Di malam terakhir kami di desa itu, hujan mengakhiri dengan senandungnya yang lembut, seolah menceritakan rasa di hati kami yang tak tersampaikan, mengingat kebersamaan ini akan berakhir. Kali ini aku mondar-mandir dari posko, menuju warung lalu ke rumah Arphe. Gadis itu membuka lebar rumahnya untuk kami, tidak jauh dari penampilan luarnya, dalamnya pun begitu memprihatinkan. Kami membersihkan rumah itu, memberikan beberapa perabot yang dapat menunjang hidupnya, semua itu hasil dari berjualan baju murah di kegiatan kami sebelumya.
Setelahnya kami berdiri melingkar, hening. Seolah semuanya tersadar akan begitu banyak pelajaran dari perjuangan hidup gadis ini, mengingat cerita gadis itu tentang keluarganya.

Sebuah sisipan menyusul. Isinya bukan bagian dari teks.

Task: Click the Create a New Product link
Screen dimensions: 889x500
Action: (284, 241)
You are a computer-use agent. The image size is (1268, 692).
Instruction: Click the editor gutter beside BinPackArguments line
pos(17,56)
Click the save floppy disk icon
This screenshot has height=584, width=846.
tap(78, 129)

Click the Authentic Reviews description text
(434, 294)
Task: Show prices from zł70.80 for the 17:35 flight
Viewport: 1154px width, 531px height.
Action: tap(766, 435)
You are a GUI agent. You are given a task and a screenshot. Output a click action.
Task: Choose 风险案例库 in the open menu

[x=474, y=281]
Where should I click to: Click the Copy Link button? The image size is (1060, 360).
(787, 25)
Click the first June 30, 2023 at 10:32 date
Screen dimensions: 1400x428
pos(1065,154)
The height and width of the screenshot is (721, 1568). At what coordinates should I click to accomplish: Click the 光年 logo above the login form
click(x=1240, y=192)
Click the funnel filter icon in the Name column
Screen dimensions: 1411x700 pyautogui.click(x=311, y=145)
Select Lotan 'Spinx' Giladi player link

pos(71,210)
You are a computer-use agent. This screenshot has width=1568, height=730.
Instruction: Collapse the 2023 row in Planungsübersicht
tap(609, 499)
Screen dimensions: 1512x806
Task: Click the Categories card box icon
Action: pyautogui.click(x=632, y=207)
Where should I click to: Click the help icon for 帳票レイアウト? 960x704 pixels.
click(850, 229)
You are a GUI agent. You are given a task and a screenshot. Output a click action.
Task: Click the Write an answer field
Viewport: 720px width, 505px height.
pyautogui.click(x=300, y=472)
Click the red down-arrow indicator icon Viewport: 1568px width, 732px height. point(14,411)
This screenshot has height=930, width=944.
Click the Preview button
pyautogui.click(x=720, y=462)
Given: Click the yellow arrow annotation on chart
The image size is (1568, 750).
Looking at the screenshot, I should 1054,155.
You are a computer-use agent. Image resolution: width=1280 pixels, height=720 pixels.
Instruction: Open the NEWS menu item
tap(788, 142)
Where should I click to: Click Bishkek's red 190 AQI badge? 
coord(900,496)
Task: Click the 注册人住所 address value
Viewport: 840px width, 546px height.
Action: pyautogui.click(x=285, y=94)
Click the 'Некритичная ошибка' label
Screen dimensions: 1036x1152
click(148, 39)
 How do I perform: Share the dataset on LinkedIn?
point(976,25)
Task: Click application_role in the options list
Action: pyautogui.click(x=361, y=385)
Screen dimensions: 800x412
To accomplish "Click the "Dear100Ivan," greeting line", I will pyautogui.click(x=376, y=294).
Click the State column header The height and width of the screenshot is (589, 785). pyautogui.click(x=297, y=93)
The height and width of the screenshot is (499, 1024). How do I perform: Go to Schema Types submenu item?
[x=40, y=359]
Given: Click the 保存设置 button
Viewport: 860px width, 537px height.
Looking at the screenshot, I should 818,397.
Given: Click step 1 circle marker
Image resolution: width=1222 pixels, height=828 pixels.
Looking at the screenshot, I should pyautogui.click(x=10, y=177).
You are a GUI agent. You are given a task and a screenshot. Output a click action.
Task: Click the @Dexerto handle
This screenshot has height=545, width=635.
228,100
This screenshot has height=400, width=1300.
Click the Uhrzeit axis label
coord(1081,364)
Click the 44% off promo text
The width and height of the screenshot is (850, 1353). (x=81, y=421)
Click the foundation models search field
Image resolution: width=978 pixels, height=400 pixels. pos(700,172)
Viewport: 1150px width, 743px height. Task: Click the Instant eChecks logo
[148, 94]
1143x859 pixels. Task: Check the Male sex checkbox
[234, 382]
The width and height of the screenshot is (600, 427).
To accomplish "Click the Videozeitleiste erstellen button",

"Arphe dulu ... tidak bisa jalan ..., Mama Arphe ... meninggal, Abah kawin ... tinggal jauh ... di sana," "Kakek dulu bikin rumah ini, nenek memasak. Terus Ka ... Kek, meninggal di ... itu ... di sawah. Rumahnya belum sel ... selesai, tapi nenek meninggal juga. Jadi, rumah untuk Arphe aja sama Kakak. Adik tingal sama Bibi," Kami termenung mendengarkan. "Kakak di Sawit .... Tapi pulang suka ... langsung mabuk." Hingga akhirnya air mata itu jatuh juga.
Begitu jelas dalam ingatannya akan riwayat rumah setengah jadi itu dan lebih jelas lagi kisah tentang hidupnya yang aku sendiri bahkan tak bisa menuliskannya lagi. Mungkin baginya, hal itu sudah menjadi takdir yang harus dijalani dengan ikhlas. Namun, bagiku ... orang yang baru menyadari atas kata syukur berkat Arphe itu, mungkin takdir seperti itu bisa menjadi titik terpurukku. Aku tertampar begitu keras dan terbangun dari mimpi buruk, sebuah nelangsa yang menjadikan aku seorang Ratu Drama yang telah menutup mata dengan apa yang ku dapat.
~oOo~
Sejak itulah, aku berjuang menolong diriku sendiri. Dari ilusi penolakan dan ketidak percayaan. Setiap hal yang tak pernah ku raih tak akan lagi menjadi penghambat hidupku, aku akan bercermin pada perjuangan Arphe yang mungkin tampak tidak apa-apanya, tapi bagiku sama berharganya dengan hidupku.